Hello Pioneerguy600,Bruce,Propliner
Thanks for the replies on the saw pictures.I will try and accomplish a few more pictures today.Hopefully they will include my P20 breakdown so far,the Pioneer puller and the #1073 as well as some new Pioneer cases.Would like you Gurus to look at the scoring of the cylinder wall as well.I have been taking each part off that i can and cleaning as I go.I do not have an air compressor yet, it is on my wish list.I can see how on would come in handy for cleaning out those little crevices you encounter.I was using dental picks and little plastic doodads for the crack's
Hey where did all the other Pioneer guy's go! Come on back and contribute
Lawrence
 
Hello Pioneerguy600,Bruce,Propliner
Thanks for the replies on the saw pictures.I will try and accomplish a few more pictures today.Hopefully they will include my P20 breakdown so far,the Pioneer puller and the #1073 as well as some new Pioneer cases.Would like you Gurus to look at the scoring of the cylinder wall as well.I have been taking each part off that i can and cleaning as I go.I do not have an air compressor yet, it is on my wish list.I can see how on would come in handy for cleaning out those little crevices you encounter.I was using dental picks and little plastic doodads for the crack's
Hey where did all the other Pioneer guy's go! Come on back and contribute
Lawrence



Just a couple of Diehards holdin the fort, the others must be busy or have a life. LOL
Pioneerguy600 :popcorn: :popcorn: :popcorn: :popcorn:
 
Hello Pioneerguy600,Bruce,Propliner
Thanks for the replies on the saw pictures.I will try and accomplish a few more pictures today.Hopefully they will include my P20 breakdown so far,the Pioneer puller and the #1073 as well as some new Pioneer cases.Would like you Gurus to look at the scoring of the cylinder wall as well.I have been taking each part off that i can and cleaning as I go.I do not have an air compressor yet, it is on my wish list.I can see how on would come in handy for cleaning out those little crevices you encounter.I was using dental picks and little plastic doodads for the crack's
Hey where did all the other Pioneer guy's go! Come on back and contribute
Lawrence
Well it's very, very, odvious that I'm hanging out in the Wrong Thread of AS. I should be in the McCulloch Thread instead. All I have are Yeller and Black stuff. LOL. Try using a small fine bristled paint brush and Varsol, to clean your saw parts.

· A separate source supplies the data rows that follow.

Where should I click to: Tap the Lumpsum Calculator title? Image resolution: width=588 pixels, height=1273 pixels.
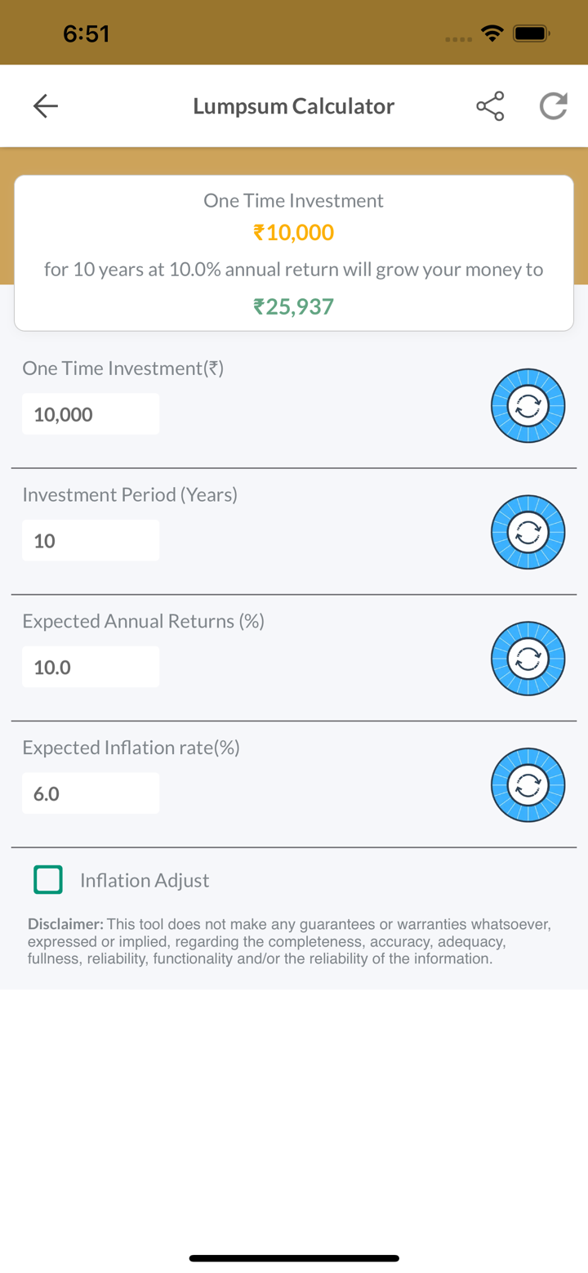(294, 106)
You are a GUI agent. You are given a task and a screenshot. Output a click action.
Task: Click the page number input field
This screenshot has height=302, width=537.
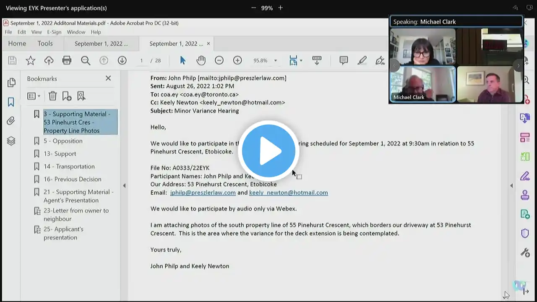pyautogui.click(x=141, y=61)
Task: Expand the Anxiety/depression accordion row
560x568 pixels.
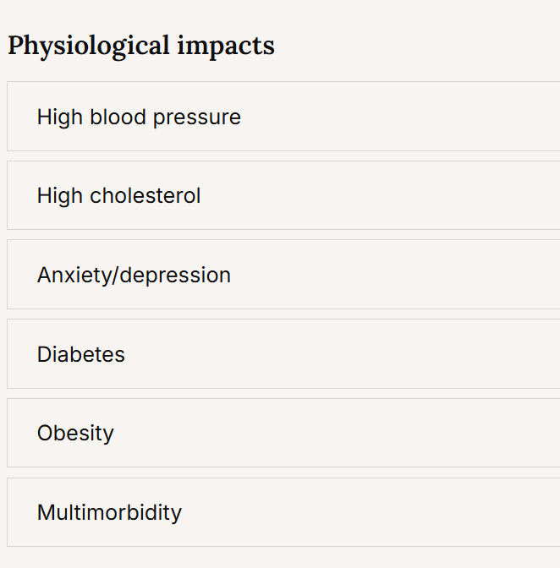Action: click(x=283, y=275)
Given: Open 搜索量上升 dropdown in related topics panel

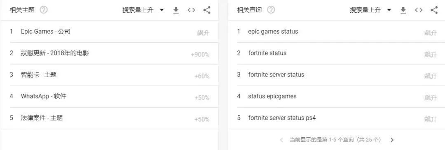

My Great Uncle was a General Mechanic in his own shop for years, and always wash all the parts this way. He never had an air compressor. Bruce.
 
Hi guys, Great thread about the Pioneers, i bought my first Pioneer chainsaw last week, i was lucky their pretty rare in Australia.
Its almost 100% complete just missing the air filter and the original fuel primer.
It should like nice repainted with the bar polished.

DSCF0812Large.jpg

DSCF0816Large.jpg

DSCF0819Medium.jpg
 
3270

Hi gmax
That's a nice looking 3270.Do you plan on restoring it? are parts really hard to come by down there?You mentioned that the saws are, so I guess parts are scarce as well.